LB2501 is a first-in-class, replication-incompetent lentiviral vector engineered to selectively transduce T cells in vivo and generate CD19/CD20 dual-targeting CAR-T cells directly within patients. Unlike conventional CAR-T therapies, LB2501 is administered as a single intravenous infusion and does not require ex vivo cell manufacturing or lymphodepleting chemotherapy.

The ongoing Phase I study enrolled heavily pretreated patients with relapsed/refractory B-cell NHL who had progressed after at least two prior lines of therapy.

Safety Outcomes-

• Infusion-related reactions occurred in 9 patients (75.0%); all were Grade 1 or 2, resolved within a median of 2.0 days, and required no tocilizumab or glucocorticoids. 

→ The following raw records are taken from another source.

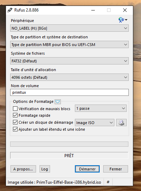Click the Démarrer button
The image size is (141, 191).
(x=87, y=169)
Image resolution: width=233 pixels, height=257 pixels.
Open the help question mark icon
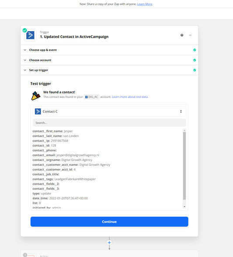click(182, 35)
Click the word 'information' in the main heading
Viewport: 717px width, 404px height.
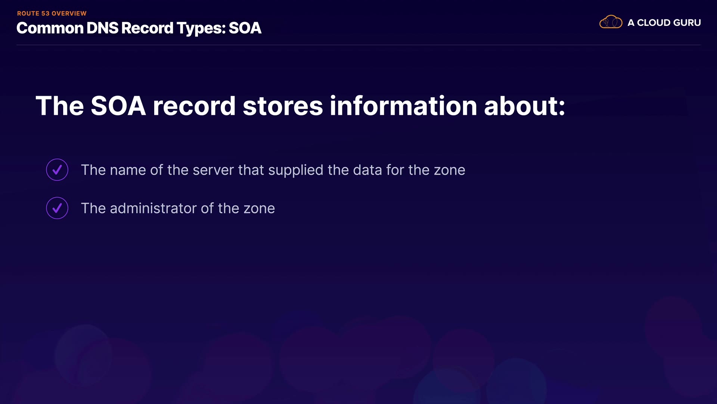pos(403,106)
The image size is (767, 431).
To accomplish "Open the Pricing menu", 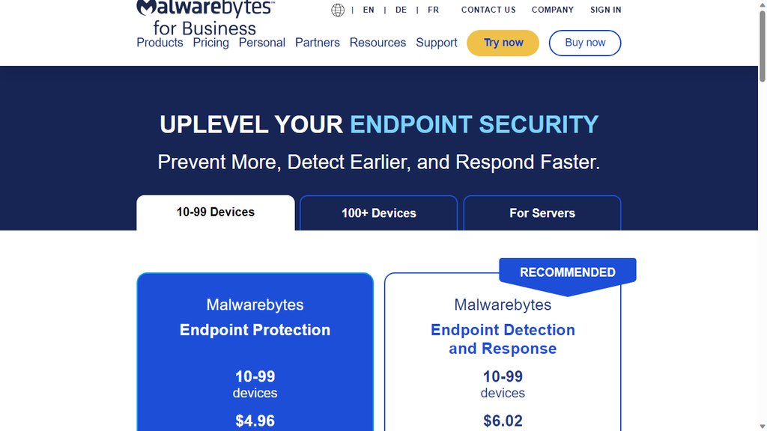I will point(210,43).
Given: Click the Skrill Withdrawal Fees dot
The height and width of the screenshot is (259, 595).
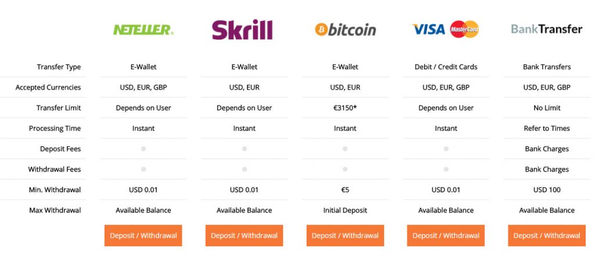Looking at the screenshot, I should tap(245, 170).
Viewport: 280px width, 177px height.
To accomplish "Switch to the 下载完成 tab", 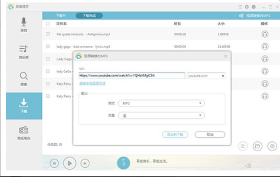I will tap(89, 16).
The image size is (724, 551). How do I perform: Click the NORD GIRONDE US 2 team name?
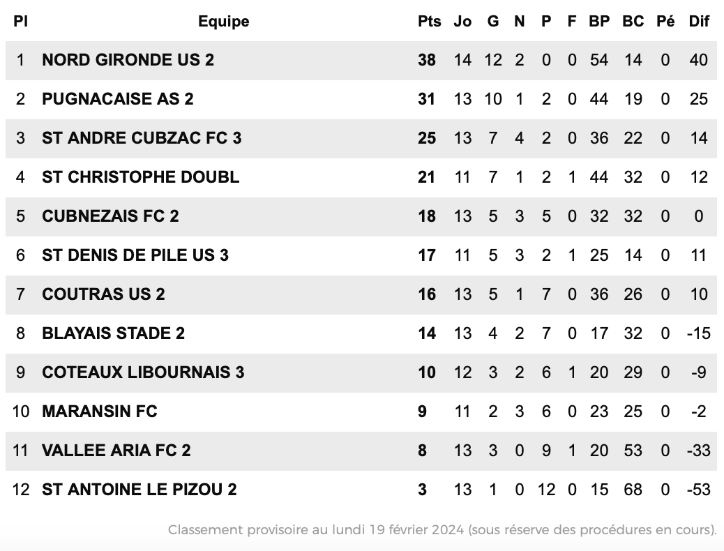point(128,60)
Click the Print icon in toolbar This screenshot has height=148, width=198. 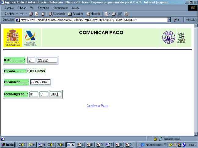pyautogui.click(x=114, y=14)
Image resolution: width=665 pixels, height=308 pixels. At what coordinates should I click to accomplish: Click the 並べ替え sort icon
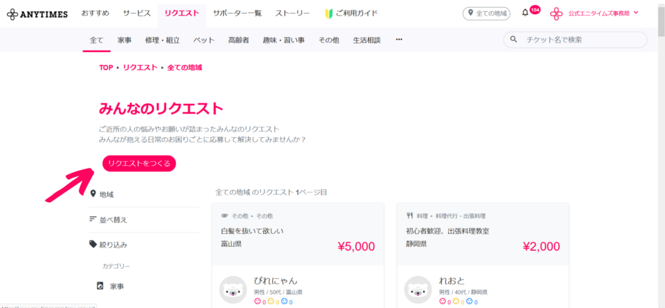coord(93,219)
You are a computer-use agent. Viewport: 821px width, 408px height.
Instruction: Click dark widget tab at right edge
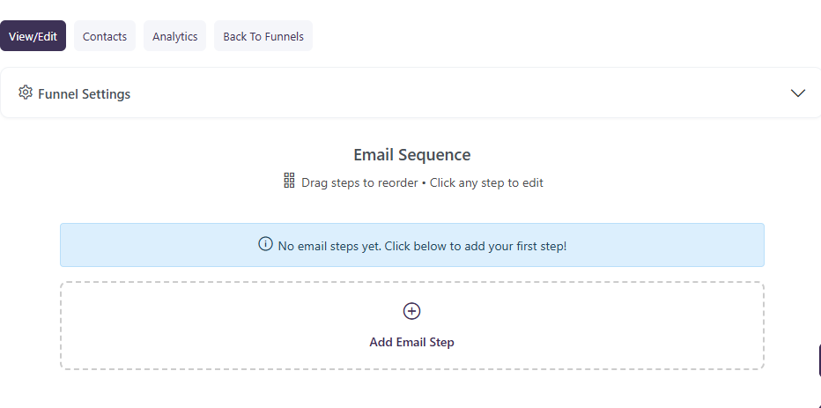[x=817, y=360]
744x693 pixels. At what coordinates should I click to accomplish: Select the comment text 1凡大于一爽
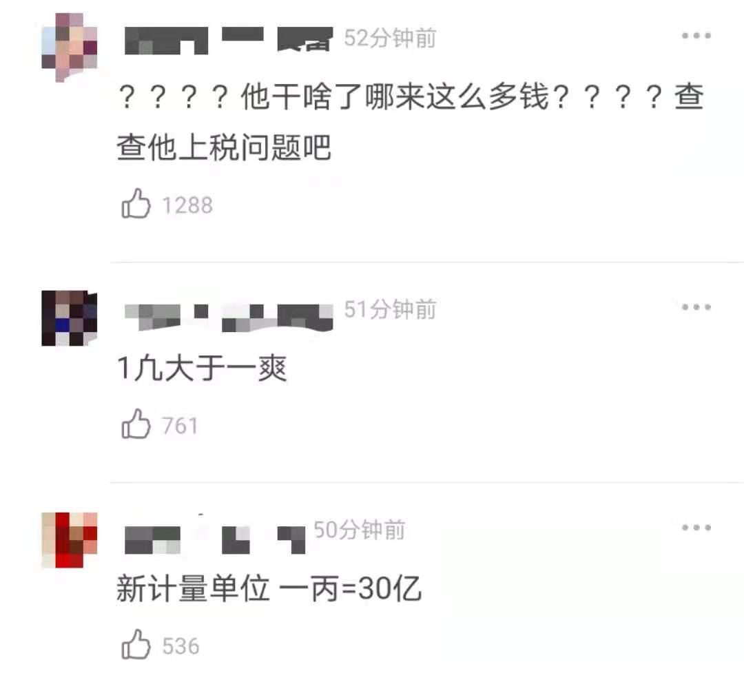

• Cytokine release syndrome occurred in 66.7% patients (Grade 1 in 58.3%, Grade 2 in 8.3%).

• No neurotoxicity (ICANS) was observed. 

• Grade≥3 LVV-related and CAR-T-related adverse events were limited to decreased lymphocyte count (33.3% each) and decreased neutrophil count (25.0% and 50.0%, respectively).

KOL Insights-

“The early clinical experience with LB2501 is highly encouraging and represents an important step toward the next generation of CAR-T cell therapy. The depth of responses achieved with a single infusion across treated patients highlights the potential of this platform to further enhance cellular therapy outcomes. Building on the strong scientific and commercial foundation established with CARVYKTI, these findings provide confidence in the feasibility of advancing innovative CAR-T delivery approaches and support continued clinical development of LB2501.”– Expert Opinion

“The responses observed at the higher dose level achieved a 100% objective response rate, together with a favorable safety profile and the absence of lymphodepletion, support further investigation of LB2501 as a novel in vivo CAR-T approach. The additional pharmacokinetic and translational findings presented at EHA further support the feasibility of generating CAR-T cells directly within the patient.”– Expert Opinion

Conclusion-

Non-Hodgkin lymphoma (NHL) accounts for approximately 4–5% of all cancers globally, with diffuse large B-cell lymphoma representing the most common aggressive subtype. Although CAR-T therapies have transformed outcomes for relapsed/refractory B-cell malignancies, their adoption remains constrained by manufacturing complexity, prolonged vein-to-vein times, high costs, and the need for lymphodepletion.

The first-in-human Phase I study of LB2501 introduces a novel therapeutic paradigm by enabling direct in vivo generation of CD19/CD20 dual-targeting CAR-T cells following a single intravenous infusion. Early results demonstrated impressive clinical activity, including a 100% objective response rate and 83.3% complete response rate at DL2, alongside a favorable safety profile characterized by low-grade CRS, absence of neurotoxicity, and no treatment-related serious adverse events. While longer follow-up and larger patient cohorts are required, LB2501 provides the first clinical evidence that in vivo CAR-T therapy may offer a scalable, readily accessible, and potentially practice-changing alternative to traditional ex vivo CAR-T approaches in B-cell malignancies.